Sin embargo aún desea acostarse con ella una última vez y aquella noche va a visitarla. Erígone no sospecha nada y se entrega a Orestes sin miedo. Aunque es joven, no le ha costado mucho aprender cómo debe tratar la locura del nuevo rey. Lo llama hermano, mi hermano, le suplica, por momentos finge verlo y por momentos finge sólo ver una silueta oscura y solitaria refugiada en un rincón de su recámara. (¿Así era como Coffeen interpretaba un deliquio amoroso?) Un Orestes embrutecido, antes de que amanezca, le confiesa su plan. Le propone una alternativa. Erígone debe abandonar Argos esa misma noche.
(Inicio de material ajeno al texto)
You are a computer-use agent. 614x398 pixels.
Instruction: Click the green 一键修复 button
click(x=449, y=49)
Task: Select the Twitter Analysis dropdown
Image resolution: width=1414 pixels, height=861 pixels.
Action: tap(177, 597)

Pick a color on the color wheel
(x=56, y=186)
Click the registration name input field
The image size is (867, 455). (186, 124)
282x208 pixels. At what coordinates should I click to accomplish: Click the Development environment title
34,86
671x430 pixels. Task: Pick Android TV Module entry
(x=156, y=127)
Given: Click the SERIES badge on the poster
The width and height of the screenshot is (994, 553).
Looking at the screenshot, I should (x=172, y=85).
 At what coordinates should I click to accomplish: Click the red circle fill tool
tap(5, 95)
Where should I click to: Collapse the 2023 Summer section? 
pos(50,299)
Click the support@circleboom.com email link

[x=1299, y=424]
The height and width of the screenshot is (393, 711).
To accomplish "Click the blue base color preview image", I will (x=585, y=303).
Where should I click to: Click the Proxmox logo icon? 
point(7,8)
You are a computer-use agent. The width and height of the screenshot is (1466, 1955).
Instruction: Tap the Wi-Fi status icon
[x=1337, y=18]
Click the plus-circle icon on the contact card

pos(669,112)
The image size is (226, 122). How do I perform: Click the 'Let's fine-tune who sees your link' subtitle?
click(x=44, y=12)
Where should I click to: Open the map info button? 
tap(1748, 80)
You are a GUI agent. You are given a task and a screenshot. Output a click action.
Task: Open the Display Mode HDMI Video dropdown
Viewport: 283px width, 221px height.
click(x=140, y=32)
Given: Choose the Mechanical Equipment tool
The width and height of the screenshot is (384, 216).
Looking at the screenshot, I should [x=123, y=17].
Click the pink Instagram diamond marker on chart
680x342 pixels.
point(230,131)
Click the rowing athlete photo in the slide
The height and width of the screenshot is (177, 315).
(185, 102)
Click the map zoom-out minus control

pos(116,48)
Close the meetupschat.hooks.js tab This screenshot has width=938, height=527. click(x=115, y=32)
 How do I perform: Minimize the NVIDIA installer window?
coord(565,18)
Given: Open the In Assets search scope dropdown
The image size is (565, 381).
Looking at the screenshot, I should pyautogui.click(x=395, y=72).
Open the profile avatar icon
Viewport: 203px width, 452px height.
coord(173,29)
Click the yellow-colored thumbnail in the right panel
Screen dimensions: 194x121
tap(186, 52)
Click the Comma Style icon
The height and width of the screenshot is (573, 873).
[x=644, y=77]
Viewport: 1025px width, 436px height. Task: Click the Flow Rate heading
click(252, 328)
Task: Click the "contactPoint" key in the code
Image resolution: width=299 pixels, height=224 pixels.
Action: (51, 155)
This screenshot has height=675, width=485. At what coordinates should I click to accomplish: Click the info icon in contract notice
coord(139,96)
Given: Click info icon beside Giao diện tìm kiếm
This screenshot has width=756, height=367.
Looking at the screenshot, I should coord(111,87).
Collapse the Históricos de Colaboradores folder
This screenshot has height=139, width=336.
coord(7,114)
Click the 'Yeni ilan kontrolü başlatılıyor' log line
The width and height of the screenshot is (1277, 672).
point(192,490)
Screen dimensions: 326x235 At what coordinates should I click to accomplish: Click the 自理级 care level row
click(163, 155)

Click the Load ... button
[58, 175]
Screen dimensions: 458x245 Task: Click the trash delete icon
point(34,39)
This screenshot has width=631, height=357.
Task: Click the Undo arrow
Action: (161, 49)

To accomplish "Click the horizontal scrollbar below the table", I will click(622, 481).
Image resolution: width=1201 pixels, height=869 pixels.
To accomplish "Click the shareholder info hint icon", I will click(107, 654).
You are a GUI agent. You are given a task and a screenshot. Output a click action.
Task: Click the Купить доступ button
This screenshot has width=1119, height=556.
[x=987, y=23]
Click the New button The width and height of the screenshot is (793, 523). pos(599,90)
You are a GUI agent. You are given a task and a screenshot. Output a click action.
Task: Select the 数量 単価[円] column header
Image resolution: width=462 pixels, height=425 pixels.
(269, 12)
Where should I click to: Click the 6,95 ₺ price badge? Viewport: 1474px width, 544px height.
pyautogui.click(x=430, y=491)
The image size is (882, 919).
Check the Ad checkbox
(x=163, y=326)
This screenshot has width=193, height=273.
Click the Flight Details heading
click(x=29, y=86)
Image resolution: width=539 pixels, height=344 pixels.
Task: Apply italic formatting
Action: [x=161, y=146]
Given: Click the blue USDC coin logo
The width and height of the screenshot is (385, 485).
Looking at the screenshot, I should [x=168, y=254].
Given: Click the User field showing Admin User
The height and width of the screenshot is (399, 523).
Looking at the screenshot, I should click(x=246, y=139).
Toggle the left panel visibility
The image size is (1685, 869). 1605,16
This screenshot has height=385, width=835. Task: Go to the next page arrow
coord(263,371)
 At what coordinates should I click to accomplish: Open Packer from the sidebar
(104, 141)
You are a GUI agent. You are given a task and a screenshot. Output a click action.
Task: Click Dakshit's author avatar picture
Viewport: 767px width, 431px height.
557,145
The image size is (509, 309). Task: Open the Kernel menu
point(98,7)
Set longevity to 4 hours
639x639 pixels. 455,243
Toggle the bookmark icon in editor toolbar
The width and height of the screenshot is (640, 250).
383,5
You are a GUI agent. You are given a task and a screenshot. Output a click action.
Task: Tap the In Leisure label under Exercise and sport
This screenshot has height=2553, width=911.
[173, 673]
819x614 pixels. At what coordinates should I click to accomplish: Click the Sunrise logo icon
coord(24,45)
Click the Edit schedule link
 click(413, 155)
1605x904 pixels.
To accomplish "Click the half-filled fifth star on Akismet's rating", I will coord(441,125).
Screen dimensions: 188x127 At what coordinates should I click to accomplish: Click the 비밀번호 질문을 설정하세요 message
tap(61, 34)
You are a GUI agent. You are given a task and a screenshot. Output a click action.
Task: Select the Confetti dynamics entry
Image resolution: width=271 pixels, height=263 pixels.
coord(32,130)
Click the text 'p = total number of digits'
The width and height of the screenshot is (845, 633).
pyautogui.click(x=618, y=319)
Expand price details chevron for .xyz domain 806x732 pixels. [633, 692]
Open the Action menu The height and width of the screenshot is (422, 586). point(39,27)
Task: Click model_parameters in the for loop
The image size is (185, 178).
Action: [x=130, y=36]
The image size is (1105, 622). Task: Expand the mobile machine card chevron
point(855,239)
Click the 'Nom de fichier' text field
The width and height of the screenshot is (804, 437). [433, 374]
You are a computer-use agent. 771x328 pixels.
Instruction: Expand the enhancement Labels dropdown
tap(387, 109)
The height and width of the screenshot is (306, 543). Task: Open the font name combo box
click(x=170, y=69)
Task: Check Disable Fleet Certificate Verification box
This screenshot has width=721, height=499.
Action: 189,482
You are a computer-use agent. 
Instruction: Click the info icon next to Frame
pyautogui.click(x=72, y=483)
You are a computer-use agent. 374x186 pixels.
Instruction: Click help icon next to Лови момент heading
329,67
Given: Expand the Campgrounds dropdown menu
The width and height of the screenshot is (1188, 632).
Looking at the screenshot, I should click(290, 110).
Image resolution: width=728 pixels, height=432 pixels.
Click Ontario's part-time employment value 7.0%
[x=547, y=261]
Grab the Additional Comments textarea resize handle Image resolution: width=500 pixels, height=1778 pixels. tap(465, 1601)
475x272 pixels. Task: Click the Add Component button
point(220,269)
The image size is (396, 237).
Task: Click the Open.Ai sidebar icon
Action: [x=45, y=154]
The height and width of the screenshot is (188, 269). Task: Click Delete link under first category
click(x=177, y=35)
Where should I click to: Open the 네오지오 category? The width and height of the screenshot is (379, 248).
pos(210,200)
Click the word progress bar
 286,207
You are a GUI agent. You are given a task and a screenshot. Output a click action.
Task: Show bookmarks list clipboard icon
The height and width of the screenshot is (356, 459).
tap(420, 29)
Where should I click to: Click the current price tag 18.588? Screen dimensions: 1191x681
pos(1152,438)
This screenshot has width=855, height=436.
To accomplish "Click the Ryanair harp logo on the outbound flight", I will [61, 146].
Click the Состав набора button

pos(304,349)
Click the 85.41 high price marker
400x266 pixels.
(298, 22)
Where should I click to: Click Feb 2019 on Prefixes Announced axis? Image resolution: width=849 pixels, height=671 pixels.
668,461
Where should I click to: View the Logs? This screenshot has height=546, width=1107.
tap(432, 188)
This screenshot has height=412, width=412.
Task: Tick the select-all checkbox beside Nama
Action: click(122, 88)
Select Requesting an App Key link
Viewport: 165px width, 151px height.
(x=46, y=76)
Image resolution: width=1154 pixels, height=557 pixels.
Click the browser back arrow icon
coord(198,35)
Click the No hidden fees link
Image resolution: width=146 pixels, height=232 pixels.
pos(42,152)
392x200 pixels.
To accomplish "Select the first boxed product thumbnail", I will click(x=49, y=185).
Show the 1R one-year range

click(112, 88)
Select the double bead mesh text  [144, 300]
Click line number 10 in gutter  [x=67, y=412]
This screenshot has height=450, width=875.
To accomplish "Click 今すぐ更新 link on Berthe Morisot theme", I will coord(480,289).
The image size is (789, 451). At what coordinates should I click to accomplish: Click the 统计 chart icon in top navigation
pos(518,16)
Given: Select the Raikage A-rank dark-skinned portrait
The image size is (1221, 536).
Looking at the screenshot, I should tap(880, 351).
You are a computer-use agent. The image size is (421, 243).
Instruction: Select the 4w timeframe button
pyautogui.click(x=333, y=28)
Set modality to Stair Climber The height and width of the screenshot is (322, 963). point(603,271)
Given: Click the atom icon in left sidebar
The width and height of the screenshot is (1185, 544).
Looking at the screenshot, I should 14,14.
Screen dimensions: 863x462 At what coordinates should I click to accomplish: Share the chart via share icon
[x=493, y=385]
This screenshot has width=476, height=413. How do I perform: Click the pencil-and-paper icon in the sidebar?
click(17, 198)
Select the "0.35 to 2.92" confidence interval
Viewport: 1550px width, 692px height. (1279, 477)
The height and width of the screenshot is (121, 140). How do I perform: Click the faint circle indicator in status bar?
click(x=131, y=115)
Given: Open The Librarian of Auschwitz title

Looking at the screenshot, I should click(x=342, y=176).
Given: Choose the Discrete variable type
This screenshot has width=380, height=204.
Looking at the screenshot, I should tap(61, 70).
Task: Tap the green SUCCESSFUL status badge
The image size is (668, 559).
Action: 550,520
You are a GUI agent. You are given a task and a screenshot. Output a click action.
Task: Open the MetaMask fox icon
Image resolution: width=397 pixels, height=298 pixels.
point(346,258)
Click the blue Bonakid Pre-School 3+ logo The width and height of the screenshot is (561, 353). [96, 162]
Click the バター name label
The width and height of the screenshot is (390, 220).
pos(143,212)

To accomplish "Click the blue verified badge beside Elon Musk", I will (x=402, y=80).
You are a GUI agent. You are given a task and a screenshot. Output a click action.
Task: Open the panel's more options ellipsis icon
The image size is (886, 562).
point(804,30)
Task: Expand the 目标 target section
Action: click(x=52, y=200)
Orestes le proporcionará un guía que la sacará de la ciudad y la llevará lejos. Erígone, horrorizada, lo contempla en la oscuridad (ambos están sentados en cada extremo del lecho) y piensa que en las palabras de Orestes se esconde su sentencia de muerte: el mismo guía que su hermano dice estar dispuesto a proporcionarle será quien ejecute la sentencia.

El miedo la hace decir que prefiere permanecer en la ciudad, cerca de él.

Orestes se impacienta. Si te quedas aquí te mataré, dice. Los dioses me han trastornado. Habla de su crimen, una vez más, y habla de las Erinias y de la vida que pretende llevar cuando todo se aclare en su cabeza e incluso antes de que todo se aclare en su cabeza: vivir errantes, él y su amigo Pílades, recorriendo Grecia y convirtiéndose en leyenda. Ser beatniks, no estar atados a ningún lugar, hacer de nuestras vidas un arte. Pero Erígone no entiende las palabras de Orestes y teme que todo obedezca a un plan sugerido por la cerebral Electra, una forma de eutanasia, una salida hacia la noche que no manche de sangre las manos del joven rey.